____ Provided material

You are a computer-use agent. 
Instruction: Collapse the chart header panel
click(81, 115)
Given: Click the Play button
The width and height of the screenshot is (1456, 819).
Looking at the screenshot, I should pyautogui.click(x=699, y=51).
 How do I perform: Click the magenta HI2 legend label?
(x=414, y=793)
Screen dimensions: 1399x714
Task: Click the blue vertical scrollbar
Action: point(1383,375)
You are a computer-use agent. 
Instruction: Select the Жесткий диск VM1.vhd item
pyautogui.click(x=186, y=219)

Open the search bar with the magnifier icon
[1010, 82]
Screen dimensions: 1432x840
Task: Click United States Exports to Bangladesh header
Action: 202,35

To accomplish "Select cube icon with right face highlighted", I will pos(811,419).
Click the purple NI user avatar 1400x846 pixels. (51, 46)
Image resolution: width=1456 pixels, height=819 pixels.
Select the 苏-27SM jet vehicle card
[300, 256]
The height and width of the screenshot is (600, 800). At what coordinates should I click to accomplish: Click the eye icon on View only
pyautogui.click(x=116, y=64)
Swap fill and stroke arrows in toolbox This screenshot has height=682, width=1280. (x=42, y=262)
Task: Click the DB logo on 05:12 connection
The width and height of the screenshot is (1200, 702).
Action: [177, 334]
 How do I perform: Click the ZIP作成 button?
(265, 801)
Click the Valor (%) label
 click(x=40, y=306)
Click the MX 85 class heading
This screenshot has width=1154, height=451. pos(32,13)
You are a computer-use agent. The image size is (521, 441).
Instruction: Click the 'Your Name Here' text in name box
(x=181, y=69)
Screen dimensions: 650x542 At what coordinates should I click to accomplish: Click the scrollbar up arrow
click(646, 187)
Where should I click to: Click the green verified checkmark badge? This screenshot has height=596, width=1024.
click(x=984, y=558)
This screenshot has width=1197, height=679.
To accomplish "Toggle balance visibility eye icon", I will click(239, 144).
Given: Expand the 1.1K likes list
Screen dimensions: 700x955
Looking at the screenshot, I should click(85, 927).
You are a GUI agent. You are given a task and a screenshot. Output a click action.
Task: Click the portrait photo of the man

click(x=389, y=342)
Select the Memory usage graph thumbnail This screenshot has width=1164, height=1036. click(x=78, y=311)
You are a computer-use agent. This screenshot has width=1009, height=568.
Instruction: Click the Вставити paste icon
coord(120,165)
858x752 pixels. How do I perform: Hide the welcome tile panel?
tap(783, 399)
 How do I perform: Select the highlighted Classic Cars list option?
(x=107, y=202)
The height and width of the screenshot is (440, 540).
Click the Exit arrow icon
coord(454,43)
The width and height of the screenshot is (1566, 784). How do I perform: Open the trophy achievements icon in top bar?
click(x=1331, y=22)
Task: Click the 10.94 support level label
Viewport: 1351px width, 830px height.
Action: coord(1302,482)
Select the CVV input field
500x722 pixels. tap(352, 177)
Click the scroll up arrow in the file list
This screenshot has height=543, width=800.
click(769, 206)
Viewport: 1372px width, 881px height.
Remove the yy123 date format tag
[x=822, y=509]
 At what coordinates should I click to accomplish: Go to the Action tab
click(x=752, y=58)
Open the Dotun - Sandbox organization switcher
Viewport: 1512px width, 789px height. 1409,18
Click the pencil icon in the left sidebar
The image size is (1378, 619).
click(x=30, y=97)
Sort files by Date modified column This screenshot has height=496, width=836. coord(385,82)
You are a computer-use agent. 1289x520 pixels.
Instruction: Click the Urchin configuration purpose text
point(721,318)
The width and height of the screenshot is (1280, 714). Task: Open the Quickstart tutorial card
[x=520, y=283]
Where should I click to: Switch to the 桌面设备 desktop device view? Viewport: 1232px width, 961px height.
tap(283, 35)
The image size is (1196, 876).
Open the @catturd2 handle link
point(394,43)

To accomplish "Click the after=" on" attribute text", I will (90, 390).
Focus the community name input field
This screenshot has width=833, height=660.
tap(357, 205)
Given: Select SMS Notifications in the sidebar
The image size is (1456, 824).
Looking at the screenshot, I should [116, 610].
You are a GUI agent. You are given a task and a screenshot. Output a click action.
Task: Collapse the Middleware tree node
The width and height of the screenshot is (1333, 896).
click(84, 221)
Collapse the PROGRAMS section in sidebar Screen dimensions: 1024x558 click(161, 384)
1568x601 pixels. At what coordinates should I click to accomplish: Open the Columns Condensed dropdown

________

Set problem: Print all of the items above word for word, with nothing left out or changed.

Result of this exercise:
You are a computer-use agent. 
Instruction: Collapse the chart header panel
click(81, 115)
Given: Click the Play button
The width and height of the screenshot is (1456, 819).
Looking at the screenshot, I should pyautogui.click(x=699, y=51).
 How do I perform: Click the magenta HI2 legend label?
(x=414, y=793)
Screen dimensions: 1399x714
Task: Click the blue vertical scrollbar
Action: point(1383,375)
You are a computer-use agent. 
Instruction: Select the Жесткий диск VM1.vhd item
pyautogui.click(x=186, y=219)

Open the search bar with the magnifier icon
[1010, 82]
Screen dimensions: 1432x840
Task: Click United States Exports to Bangladesh header
Action: 202,35

To accomplish "Select cube icon with right face highlighted", I will pos(811,419).
Click the purple NI user avatar 1400x846 pixels. (51, 46)
Image resolution: width=1456 pixels, height=819 pixels.
Select the 苏-27SM jet vehicle card
[300, 256]
The height and width of the screenshot is (600, 800). At what coordinates should I click to accomplish: Click the eye icon on View only
pyautogui.click(x=116, y=64)
Swap fill and stroke arrows in toolbox This screenshot has height=682, width=1280. (x=42, y=262)
Task: Click the DB logo on 05:12 connection
The width and height of the screenshot is (1200, 702).
Action: [177, 334]
 How do I perform: Click the ZIP作成 button?
(265, 801)
Click the Valor (%) label
 click(x=40, y=306)
Click the MX 85 class heading
This screenshot has width=1154, height=451. pos(32,13)
You are a computer-use agent. The image size is (521, 441).
Instruction: Click the 'Your Name Here' text in name box
(x=181, y=69)
Screen dimensions: 650x542 At what coordinates should I click to accomplish: Click the scrollbar up arrow
click(646, 187)
Where should I click to: Click the green verified checkmark badge? This screenshot has height=596, width=1024.
click(x=984, y=558)
This screenshot has width=1197, height=679.
To accomplish "Toggle balance visibility eye icon", I will click(239, 144).
Given: Expand the 1.1K likes list
Screen dimensions: 700x955
Looking at the screenshot, I should click(85, 927).
You are a GUI agent. You are given a task and a screenshot. Output a click action.
Task: Click the portrait photo of the man

click(x=389, y=342)
Select the Memory usage graph thumbnail This screenshot has width=1164, height=1036. click(x=78, y=311)
You are a computer-use agent. This screenshot has width=1009, height=568.
Instruction: Click the Вставити paste icon
coord(120,165)
858x752 pixels. How do I perform: Hide the welcome tile panel?
tap(783, 399)
 How do I perform: Select the highlighted Classic Cars list option?
(x=107, y=202)
The height and width of the screenshot is (440, 540).
Click the Exit arrow icon
coord(454,43)
The width and height of the screenshot is (1566, 784). How do I perform: Open the trophy achievements icon in top bar?
click(x=1331, y=22)
Task: Click the 10.94 support level label
Viewport: 1351px width, 830px height.
Action: coord(1302,482)
Select the CVV input field
500x722 pixels. tap(352, 177)
Click the scroll up arrow in the file list
This screenshot has height=543, width=800.
click(769, 206)
Viewport: 1372px width, 881px height.
Remove the yy123 date format tag
[x=822, y=509]
 At what coordinates should I click to accomplish: Go to the Action tab
click(x=752, y=58)
Open the Dotun - Sandbox organization switcher
Viewport: 1512px width, 789px height. 1409,18
Click the pencil icon in the left sidebar
The image size is (1378, 619).
click(x=30, y=97)
Sort files by Date modified column This screenshot has height=496, width=836. coord(385,82)
You are a computer-use agent. 1289x520 pixels.
Instruction: Click the Urchin configuration purpose text
point(721,318)
The width and height of the screenshot is (1280, 714). Task: Open the Quickstart tutorial card
[x=520, y=283]
Where should I click to: Switch to the 桌面设备 desktop device view? Viewport: 1232px width, 961px height.
tap(283, 35)
The image size is (1196, 876).
Open the @catturd2 handle link
point(394,43)

To accomplish "Click the after=" on" attribute text", I will (90, 390).
Focus the community name input field
This screenshot has width=833, height=660.
tap(357, 205)
Given: Select SMS Notifications in the sidebar
The image size is (1456, 824).
Looking at the screenshot, I should [116, 610].
You are a GUI agent. You are given a task and a screenshot. Output a click action.
Task: Collapse the Middleware tree node
The width and height of the screenshot is (1333, 896).
click(84, 221)
Collapse the PROGRAMS section in sidebar Screen dimensions: 1024x558 click(161, 384)
1568x601 pixels. At what coordinates should I click to accomplish: Open the Columns Condensed dropdown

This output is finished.